Any irregularity in your heart’s natural rhythm is called an arrhythmia. Almost everyone’s heart skips beats, and these mild palpitations are usually harmless. But there are about 4 million Americans who have recurrent arrhythmias, and these people usually need treatment for their condition.

Electrical impulses from the heart muscle cause your heart to beat (contract). This electrical signal begins in the sinoatrial (SA) node, located at the top of the heart’s upper-right chamber (the right atrium). The SA node is sometimes called the heart’s “natural pacemaker.”

ICDs are for people who have had an abnormal, fast heart rate that caused them to faint or caused their heart to stop pumping properly. Sometimes medicines can be used to control these fast heart rates. When medicines do not work, doctors can implant an ICD.

An ICD is used in patients at risk for

    • Ventricular tachycardia, when the lower chambers of the heart independently beat faster than 100 beats per minute.
    • Ventricular fibrillation, when the muscle fibers of the lower chambers of the heart contract in a fast, uncoordinated manner.

An ICD is usually about the size of a pager. It is made up of two parts:

  • A pulse generator, which includes the battery and several electronic circuits.
  • Wires, called leads. Depending on the type of ICD, you may have one or two leads.

Once the ICD is implanted, the leads monitor your heart rate. If the ICD detects ventricular tachycardia or fibrillation, it sends out a controlled burst of impulses (called “overdrive” pacing). If that does not work, the ICD “shocks” the heart to restore a normal rhythm. Newer ICD devices can also work like a pacemaker if a slow heart rate (bradycardia) occurs.
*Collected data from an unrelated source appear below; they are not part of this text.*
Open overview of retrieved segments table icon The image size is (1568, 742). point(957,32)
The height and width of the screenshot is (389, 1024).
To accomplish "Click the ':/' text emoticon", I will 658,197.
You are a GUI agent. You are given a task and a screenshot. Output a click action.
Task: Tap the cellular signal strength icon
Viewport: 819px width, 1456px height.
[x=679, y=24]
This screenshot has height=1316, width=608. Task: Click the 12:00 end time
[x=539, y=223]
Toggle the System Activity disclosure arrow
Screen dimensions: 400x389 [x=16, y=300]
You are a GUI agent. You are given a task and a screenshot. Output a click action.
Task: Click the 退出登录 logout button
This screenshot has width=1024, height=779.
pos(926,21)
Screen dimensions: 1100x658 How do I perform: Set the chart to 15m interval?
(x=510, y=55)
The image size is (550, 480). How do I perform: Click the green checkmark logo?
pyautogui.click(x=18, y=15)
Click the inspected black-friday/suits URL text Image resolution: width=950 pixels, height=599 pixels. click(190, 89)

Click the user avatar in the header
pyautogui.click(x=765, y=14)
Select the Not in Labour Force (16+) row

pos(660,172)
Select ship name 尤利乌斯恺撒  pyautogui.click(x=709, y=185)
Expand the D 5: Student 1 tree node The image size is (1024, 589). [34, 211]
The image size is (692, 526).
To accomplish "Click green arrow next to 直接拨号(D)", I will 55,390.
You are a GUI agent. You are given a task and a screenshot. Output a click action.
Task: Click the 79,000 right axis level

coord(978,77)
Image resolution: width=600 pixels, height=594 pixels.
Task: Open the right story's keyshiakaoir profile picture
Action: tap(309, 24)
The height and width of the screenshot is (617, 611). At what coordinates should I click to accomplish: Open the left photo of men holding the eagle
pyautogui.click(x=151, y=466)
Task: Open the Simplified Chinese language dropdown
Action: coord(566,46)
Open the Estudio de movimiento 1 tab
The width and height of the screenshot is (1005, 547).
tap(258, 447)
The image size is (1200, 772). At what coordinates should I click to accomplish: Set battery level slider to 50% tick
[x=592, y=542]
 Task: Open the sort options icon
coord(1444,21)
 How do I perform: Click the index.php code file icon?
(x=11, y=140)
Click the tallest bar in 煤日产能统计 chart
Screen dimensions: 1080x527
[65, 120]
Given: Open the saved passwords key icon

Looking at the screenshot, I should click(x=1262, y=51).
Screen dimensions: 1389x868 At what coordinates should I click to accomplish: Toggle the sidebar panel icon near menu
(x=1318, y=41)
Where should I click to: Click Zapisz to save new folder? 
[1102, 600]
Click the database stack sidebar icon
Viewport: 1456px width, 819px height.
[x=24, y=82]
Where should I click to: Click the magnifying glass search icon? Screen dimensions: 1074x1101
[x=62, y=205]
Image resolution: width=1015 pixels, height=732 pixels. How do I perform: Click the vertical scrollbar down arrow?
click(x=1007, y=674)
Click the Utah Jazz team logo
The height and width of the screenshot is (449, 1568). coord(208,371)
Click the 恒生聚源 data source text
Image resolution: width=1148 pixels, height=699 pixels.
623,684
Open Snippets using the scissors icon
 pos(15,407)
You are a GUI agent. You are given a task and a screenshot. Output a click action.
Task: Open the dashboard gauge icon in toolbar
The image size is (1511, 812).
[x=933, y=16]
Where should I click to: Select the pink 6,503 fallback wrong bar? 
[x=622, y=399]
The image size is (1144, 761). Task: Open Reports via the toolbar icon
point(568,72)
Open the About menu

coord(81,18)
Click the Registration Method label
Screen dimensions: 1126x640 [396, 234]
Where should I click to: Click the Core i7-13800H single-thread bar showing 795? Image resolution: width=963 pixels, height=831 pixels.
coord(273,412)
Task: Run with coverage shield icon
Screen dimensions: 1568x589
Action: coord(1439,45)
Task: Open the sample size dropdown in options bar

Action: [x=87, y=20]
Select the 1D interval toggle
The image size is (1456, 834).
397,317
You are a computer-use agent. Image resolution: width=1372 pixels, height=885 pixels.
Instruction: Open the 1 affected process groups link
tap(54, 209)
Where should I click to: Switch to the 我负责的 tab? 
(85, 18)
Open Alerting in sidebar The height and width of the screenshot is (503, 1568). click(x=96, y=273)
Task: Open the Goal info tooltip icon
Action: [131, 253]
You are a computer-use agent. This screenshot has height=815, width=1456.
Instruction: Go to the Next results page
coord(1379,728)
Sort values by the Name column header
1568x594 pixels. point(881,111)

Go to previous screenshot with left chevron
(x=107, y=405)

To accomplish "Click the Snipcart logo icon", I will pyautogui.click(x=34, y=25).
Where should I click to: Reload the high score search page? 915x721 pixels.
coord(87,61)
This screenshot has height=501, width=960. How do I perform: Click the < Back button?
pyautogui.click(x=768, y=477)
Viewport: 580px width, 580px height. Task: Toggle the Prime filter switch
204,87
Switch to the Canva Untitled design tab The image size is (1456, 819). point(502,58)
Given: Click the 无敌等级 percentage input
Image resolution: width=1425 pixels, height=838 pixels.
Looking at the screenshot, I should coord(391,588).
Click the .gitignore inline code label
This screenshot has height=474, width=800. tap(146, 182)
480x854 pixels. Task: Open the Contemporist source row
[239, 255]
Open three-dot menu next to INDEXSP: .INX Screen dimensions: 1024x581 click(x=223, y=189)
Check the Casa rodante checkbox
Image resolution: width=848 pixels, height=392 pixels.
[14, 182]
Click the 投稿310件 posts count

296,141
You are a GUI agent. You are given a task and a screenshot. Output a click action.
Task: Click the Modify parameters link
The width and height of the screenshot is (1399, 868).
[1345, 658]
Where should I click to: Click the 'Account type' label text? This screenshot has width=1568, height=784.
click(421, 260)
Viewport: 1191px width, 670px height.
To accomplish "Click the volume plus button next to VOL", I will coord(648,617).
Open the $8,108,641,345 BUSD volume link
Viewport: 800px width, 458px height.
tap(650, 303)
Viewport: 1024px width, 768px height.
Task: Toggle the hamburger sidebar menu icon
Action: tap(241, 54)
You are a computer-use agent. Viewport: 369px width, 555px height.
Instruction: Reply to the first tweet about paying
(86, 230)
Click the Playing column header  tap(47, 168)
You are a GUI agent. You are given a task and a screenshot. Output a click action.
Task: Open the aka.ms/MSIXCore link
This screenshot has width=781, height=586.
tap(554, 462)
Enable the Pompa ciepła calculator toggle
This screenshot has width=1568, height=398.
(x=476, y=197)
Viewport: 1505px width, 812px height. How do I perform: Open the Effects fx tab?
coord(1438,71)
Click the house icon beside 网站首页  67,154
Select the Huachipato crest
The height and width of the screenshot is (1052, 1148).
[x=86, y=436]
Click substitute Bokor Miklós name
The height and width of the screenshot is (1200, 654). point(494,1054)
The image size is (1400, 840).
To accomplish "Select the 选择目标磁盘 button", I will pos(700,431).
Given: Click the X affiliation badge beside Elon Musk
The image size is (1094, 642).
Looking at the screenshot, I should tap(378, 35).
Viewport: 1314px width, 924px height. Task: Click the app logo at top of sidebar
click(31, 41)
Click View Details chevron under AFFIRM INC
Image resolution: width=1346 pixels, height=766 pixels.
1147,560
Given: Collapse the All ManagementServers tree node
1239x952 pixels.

When ventricular tachycardia or fibrillation occurs, the ICD records your heart rate, as well as the date and time of the event. It can also record what electrical therapy was needed to restore a normal heart rhythm.


Aortic valvuloplasty also known as balloon aortic valvotomy is the widening of a stenotic aortic valve using a balloon catheter inside the valve. The balloon is placed into the aortic valve that has become stiff from calcium buildup. The balloon is then inflated in an effort to increase the opening size of the valve and improving blood flow.

Balloon valvotomy can be considered:

  • As a “bridge” to surgery in haemodynamically unstable patients who are at high risk for aortic valve replacement.
  • Use for palliation in patients with serious comorbid conditions that prevent performance of aortic valve replacement.
  • In addition, there are two other settings in which balloon valvotomy has been considered:
  • As a “bridge” to delivery to symptomatic pregnant women.
  • In patients who require urgent noncardiac surgery. However, the ACC/AHA guidelines concluded that most asymptomatic patients with severe AS can undergo urgent noncardiac surgery at relatively low risk with careful intraoperative and postoperative management.

Recent improvements in both balloon technology and procedural technique may lead to a resurgence in the clinical application of balloon valvuloplasty. Valvuloplasty is an important part of the procedure to deploy a percutaneous aortic valve.